Este tipo de resultados es lo que, según el citado profesor, predice la teoría económica. La clave radica en que se trata de un proceso de subasta, promovido por un monopolista global no regulado, en el que distintas ciudades del mundo compiten arduamente entre sí para demostrar sus virtudes, desplegando un amplio abanico de elementos de atracción. El desenlace del proceso es que las ciudades triunfantes normalmente sobrepujan. Es lo que se conoce como la “maldición del ganador”, como recuerda Martin Sandbu: cuanto más sobrestime un concursante el valor del objeto subastado, más probable es que incremente la oferta presentada.

Los números rojos de las cuentas económicas olímpicas no deben constituir, pues, ninguna sorpresa según economistas como Tim Harford, quien ha sugerido que la organización de unos Juegos no es algo muy diferente de construir una iglesia para una única gloriosa celebración nupcial, ante una situación frecuente de subutilización posterior de costosas instalaciones deportivas. Ahora bien, la experiencia demuestra la amplitud de la horquilla presupuestaria: los Juegos de Atlanta de 1996 tuvieron un coste de 3.600 millones de dólares actuales, mientras que los de Pekín de 2008 llegaron a los 45.000.

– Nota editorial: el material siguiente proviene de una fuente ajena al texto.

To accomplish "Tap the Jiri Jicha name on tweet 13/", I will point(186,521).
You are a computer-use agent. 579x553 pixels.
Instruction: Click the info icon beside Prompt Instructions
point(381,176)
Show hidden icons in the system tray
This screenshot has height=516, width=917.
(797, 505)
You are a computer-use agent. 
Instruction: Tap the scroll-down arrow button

Zimbalist se manifiesta igualmente rotundo al cuestionar el argumento de que el déficit a corto plazo pueda compensarse a largo plazo a través de aumentos del turismo, la inversión extranjera y el comercio. Según este profesor del Smith College  (Northampton, Massachusetts), especializado en Economía del deporte, los datos reales no corroboran lo que él tilda de “pretensión extravagante”. Atendiendo al caso de Río de Janeiro, considera que el gasto en el desarrollo de infraestructuras productivas (mejoras del puerto y del aeropuerto), aproximadamente un 5% del total de los desembolsos, es meramente un premio de consolación. Aún más crítico se posiciona ante el impacto de otras infraestructuras, como una línea de metro, que podría elevar el valor de las propiedades en un barrio próspero sin resolver los problemas de tráfico de la ciudad. Finalmente, tampoco se inclina por otorgar demasiado valor a los intangibles (elevación de la moral nacional, demostración de capacidad organizativa, efecto “escaparate”…).

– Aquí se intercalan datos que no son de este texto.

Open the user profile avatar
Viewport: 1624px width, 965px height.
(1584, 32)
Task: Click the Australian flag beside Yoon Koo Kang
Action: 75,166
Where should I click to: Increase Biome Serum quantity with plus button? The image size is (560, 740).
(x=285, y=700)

La opinión anterior no es plenamente compartida por los analistas, algunos de los cuales destacan los Juegos de Barcelona de 1992 como un ejemplo básico de cómo la organización de un evento olímpico puede actuar como catalizador de la regeneración de una ciudad, si bien matizan que el impacto sobre el desarrollo de España en su conjunto resultó menos obvio. Se ha destacado que en el año 1990 Barcelona era la mitad de popular que Madrid como destino turístico y, sin embargo, en 2010 había logrado superarlo. No obstante, atribuir a un solo factor los cambios producidos entre dos fechas puede ser bastante simplista. De hecho, Madrid fue en 2015 el municipio español más visitado.

A partir del análisis de Zimbalist, en definitiva, habría que pensárselo dos veces antes de presentar una candidatura para albergar el evento olímpico, lo que califica como una gran apuesta económica para cualquier ciudad. Si acoger unos Juegos Olímpicos de verano tiene, según otras estimaciones, un coste no inferior a 10.000 millones de dólares y los ingresos dinerarios directos se cuantifican en unos 4.000, habría que afinar bastante para sustentar razonablemente la creencia de que los efectos indirectos y a medio y largo plazo, así como las repercusiones intangibles, puedan alcanzar conjuntamente un valor actual equivalente a esa brecha de unos 6.000 millones de dólares. Algo no demasiado fácil si seguimos la recomendación de Harford relativa a la regla práctica de los “economistas serios” para calibrar los beneficios indirectos de los grandes eventos deportivos: dividir por diez las estimaciones de las consultoras.

 Después de todo, puede que, tras la amarga decepción de hace algunos años, a la vista del balance económico, los madrileños pudieran ahora disfrutar relajadamente de una “cup of coffee” en alguno de sus muchos lugares emblemáticos, o tal vez extraer lecciones para estudiar una eventual próxima candidatura.